Da fare
A. Cita dal testo sui ribelli del Centrafrica il passaggio che va da "Si tratta di" fino a "spiega il diplomatico.".
B. Secondo il testo sui ribelli del Centrafrica, da quanti gruppi armati è nata la CPC?
C. Indica se queste affermazioni concordano con il testo sui ribelli del Centrafrica: (i) il tentativo di colpo di Stato dell'anno scorso è riuscito; (ii) la CPC è nata dalla fusione di sei gruppi armati; (iii) le milizie fedeli all'accordo di pace rifiutano il disarmo. Per ciascuna rispondi sì o no e riporta le parole del testo che lo stabiliscono.

Testo da leggere
* * * * * * * * *

A tenere unite alcune sigle di ribelli, «in particolare quelle della Coalition des patriotes pour le changement (CPC) – afferma il diplomatico – c’è soprattutto un desiderio di vendetta per gli eventi del passato e una grande volontà di ottenere potere e denaro».
Si tratta di un «grosso contenitore che fa capo a François Bozizé (ex presidente del Centrafrica ndr.) che ha voluto tentare la strada del Colpo di Stato l’anno scorso», senza successo.
IL CPC è una coalizione molto eterogenea, nata dalla fusione di ben sei gruppi armati: «c’è chi ha un obiettivo etnico, chi economico, chi vuole solo vedere riconosciute le proprie prerogative».
Esistono poi milizie «fedeli all’accordo di pace che aderiscono al disarmo ed è soprattutto con loro che bisogna lavorare per dare una prospettiva di pace», spiega il diplomatico.

* * * * * * * * *

Contenuto dei dati
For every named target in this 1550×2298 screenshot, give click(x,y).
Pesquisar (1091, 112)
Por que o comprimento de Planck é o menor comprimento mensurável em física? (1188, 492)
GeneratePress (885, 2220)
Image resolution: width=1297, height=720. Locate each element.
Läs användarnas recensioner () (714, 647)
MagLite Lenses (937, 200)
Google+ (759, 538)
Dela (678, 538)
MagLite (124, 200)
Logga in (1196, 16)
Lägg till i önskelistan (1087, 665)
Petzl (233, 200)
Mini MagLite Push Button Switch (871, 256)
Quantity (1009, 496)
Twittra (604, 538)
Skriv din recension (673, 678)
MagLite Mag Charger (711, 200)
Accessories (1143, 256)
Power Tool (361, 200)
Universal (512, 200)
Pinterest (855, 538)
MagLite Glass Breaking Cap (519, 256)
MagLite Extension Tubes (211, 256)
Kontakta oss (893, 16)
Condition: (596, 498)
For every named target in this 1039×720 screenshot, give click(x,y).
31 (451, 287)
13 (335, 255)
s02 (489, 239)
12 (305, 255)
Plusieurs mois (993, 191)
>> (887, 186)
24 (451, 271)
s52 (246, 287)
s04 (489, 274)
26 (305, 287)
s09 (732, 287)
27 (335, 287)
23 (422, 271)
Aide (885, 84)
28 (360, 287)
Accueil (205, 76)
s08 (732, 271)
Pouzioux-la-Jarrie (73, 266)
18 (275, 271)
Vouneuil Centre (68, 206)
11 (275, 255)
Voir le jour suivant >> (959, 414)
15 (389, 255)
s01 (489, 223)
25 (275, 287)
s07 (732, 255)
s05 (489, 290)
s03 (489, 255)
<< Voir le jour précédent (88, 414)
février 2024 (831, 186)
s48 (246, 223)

* * * * * * * * *

Soluzioni
A.
Si tratta di un «grosso contenitore che fa capo a François Bozizé (ex presidente del Centrafrica ndr.) che ha voluto tentare la strada del Colpo di Stato l’anno scorso», senza successo.
IL CPC è una coalizione molto eterogenea, nata dalla fusione di ben sei gruppi armati: «c’è chi ha un obiettivo etnico, chi economico, chi vuole solo vedere riconosciute le proprie prerogative».
Esistono poi milizie «fedeli all’accordo di pace che aderiscono al disarmo ed è soprattutto con loro che bisogna lavorare per dare una prospettiva di pace», spiega il diplomatico.

B. Da sei gruppi armati.

C.
(i) No: «senza successo».
(ii) Sì: «nata dalla fusione di ben sei gruppi armati».
(iii) No: «fedeli all’accordo di pace che aderiscono al disarmo».